In the previous post, I talked about taking a big step toward financial independence by buying property. It took me years to actually build up the courage to jump on this idea. I have the capital already, it took me a while to become comfortable with spending all my hard-earned savings in one big move.
Today, I took the first step by signing a contract in front of a notary to get into a partnership with the property managers I am interested in working with. I actually figured out how to find a notarial office in Sapporo and talked to them in Japanese about the whole process. Part of the reason why I took so long about this is because I’m not really comfortable dealing with Japanese people about legal issues. Since this is a binding contract, it seemed so difficult.

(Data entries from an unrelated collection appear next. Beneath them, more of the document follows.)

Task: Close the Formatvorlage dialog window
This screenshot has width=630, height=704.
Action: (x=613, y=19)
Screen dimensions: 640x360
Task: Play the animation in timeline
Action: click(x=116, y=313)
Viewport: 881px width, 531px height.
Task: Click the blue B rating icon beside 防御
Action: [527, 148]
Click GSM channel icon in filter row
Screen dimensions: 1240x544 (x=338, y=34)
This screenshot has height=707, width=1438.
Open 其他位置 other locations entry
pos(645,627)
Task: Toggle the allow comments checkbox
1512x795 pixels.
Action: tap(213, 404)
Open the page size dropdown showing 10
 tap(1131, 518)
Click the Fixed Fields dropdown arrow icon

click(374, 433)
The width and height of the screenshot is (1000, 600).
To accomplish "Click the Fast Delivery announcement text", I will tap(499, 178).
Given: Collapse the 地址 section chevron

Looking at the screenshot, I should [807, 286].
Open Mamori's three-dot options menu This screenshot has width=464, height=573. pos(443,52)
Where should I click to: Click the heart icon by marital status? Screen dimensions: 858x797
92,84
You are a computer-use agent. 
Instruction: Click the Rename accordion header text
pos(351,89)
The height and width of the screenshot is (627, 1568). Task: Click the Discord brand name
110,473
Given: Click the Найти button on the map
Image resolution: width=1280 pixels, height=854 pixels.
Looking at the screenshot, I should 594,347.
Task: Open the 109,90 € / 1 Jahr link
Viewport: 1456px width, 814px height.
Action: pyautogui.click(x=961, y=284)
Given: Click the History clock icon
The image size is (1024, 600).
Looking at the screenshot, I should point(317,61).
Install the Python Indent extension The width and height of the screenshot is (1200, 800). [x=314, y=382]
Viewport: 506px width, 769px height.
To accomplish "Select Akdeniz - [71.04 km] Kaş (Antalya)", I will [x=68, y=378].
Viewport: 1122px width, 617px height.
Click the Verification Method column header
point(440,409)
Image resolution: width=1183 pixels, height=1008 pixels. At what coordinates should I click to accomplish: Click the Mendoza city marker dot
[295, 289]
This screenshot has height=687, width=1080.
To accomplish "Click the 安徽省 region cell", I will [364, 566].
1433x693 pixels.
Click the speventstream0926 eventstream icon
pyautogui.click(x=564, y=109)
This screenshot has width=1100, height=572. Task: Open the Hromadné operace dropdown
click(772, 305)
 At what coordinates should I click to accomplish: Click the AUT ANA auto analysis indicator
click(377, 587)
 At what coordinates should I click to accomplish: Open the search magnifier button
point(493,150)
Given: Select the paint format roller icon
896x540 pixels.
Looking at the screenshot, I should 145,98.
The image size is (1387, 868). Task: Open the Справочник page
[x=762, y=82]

First, I went to my local town hall and asked if they did notary services there and found out that they didn’t. One of the ladies mentioned that I’d have to go to Sapporo to get my documents signed at the Odori office.
After checking online for the website, I found the number and called them. Luckily I was able to make an appointment for 1:00pm on the same day for the afternoon. I hopped on the train and came to town. It’s always funny when I hear the people on the phone repeat my name. I usually give them a caveat before I start talking and tell them that I’m not Japanese first. The lady at the end just said, “Hai?” and I enunciated my name again. They were able to write my name in Katakana, I think.
I walked into the office ten minutes early and was greeted by the receptionist. She checked my ID and asked to see the documents.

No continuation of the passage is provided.